Zur Begründung der Aktualität erteile ich zunächst einem Mitglied der Koalitionsfraktionen das Wort. Frau Dr. Tesch, Sie haben das Wort für fünf Minuten – bitte schön!

Danke, Herr Präsident! – Meine Damen und Herren! Es gibt im Augenblick nichts Aktuelleres als die Bildungspolitik.

[Beifall bei der SPD und der Linksfraktion – Gelächter bei den Grünen]

Ja, ich habe die Aufgabe, die Aktualität zu begründen, oder? – Die Zeitungen der letzten Tage sind voller Meldungen. Vorgestern z. B. lasen wir im „Tagesspiegel“: „Berlin ist bundesweit Spitze bei Kinderbetreuung“.

[Mieke Senftleben (FDP): Ah ja! – Zuruf von der CDU]

Das haben Sie auch gelesen, Frau Senftleben, nicht? – Die Studie der Bertelsmann-Stiftung, die letzte Woche vorgelegt wurde, belegt, dass kein Bundesland so viel Geld pro Kind unter sechs Jahren in die Hand nimmt wie Berlin –

[Thomas Birk (Grüne): Und so schlecht bei PISA ist!]

nämlich 4 150 Euro. Das muss uns erst einmal jemand nachmachen!

[Beifall bei der SPD und der Linksfraktion – Thomas Birk (Grüne): Ergebnisse zählen! – Zuruf von Joachim Esser (Grüne)]

Wir wissen, Chancengleichheit fängt nicht erst in der Schule, sondern bereits in der Kita an. – Lautstärke alleine ist kein Argument, Herr Esser!

[Beifall bei der SPD]

Wir wissen, dass Kinder, die bereits vor Schuleintritt in einer Kita betreut werden, wesentlich bessere Startchancen in der Schule haben als andere Kinder.

[Mieke Senftleben (FDP): Das trifft aber nicht auf Berli- ner Kinder zu, das ist Ihr Problem!]

Deshalb haben wir bereits im Jahr 2007 das letzte Kitajahr beitragsfrei gestellt, in diesem Jahr das vorletzte, und im Jahr 2011 wird das erste Kitajahr folgen.

[Beifall bei der SPD und der Linksfraktion – Zuruf von Mieke Senftleben (FDP)]

Damit sind die Weichen gestellt, dass alle Kinder vorschulisch betreut werden können, was besonders für die oft zitierten sogenannten bildungsfernen Schichten von großer Bedeutung ist.

[Beifall von Dr. Wolfgang Albers (Linksfraktion)]

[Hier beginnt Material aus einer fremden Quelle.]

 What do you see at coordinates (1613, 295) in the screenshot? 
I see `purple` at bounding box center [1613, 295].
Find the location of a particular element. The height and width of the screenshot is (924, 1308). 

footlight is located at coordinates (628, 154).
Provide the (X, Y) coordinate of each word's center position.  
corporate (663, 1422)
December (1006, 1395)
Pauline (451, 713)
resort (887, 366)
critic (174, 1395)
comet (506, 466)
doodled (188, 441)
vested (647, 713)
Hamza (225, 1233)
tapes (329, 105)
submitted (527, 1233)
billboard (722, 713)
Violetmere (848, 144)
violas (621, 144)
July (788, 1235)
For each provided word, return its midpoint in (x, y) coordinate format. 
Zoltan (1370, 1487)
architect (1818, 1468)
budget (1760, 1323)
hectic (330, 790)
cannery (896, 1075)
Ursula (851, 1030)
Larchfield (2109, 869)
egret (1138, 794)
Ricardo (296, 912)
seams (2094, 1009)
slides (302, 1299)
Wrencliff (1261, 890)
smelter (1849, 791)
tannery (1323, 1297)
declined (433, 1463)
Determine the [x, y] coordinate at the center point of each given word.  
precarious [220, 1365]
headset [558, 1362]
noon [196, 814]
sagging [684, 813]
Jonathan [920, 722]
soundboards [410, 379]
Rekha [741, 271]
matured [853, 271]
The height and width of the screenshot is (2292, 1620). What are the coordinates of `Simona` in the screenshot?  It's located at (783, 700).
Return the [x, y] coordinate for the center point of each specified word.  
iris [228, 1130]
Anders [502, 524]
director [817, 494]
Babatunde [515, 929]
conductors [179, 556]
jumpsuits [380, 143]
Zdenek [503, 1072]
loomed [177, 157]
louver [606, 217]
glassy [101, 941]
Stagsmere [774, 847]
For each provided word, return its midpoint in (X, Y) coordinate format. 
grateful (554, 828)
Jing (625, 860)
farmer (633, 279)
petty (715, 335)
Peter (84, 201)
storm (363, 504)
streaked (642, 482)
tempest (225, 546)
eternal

Dies lobt auch der Vorsitzende des Landeselternausschusses, Herr Entrup, in einem Interview in der „Morgenpost“.

[Zuruf von der CDU]

An dieser Stelle möchte ich abermals betonen, dass die Erzieherinnen und Erzieher in der Berliner Kita einen guten Job machen, wovon ich mich gestern wieder überzeugen konnte.

[Zuruf von Emine Demirbüken-Wegner (CDU)]

Wir haben den verbindlichen Sprachtest eingeführt. Wenn ein Kind diesen Test nicht bestanden hat, so muss es einen verbindlichen Sprachkurs absolvieren.

[Emine Demirbüken-Wegner (CDU): Und was ist mit der Qualität?]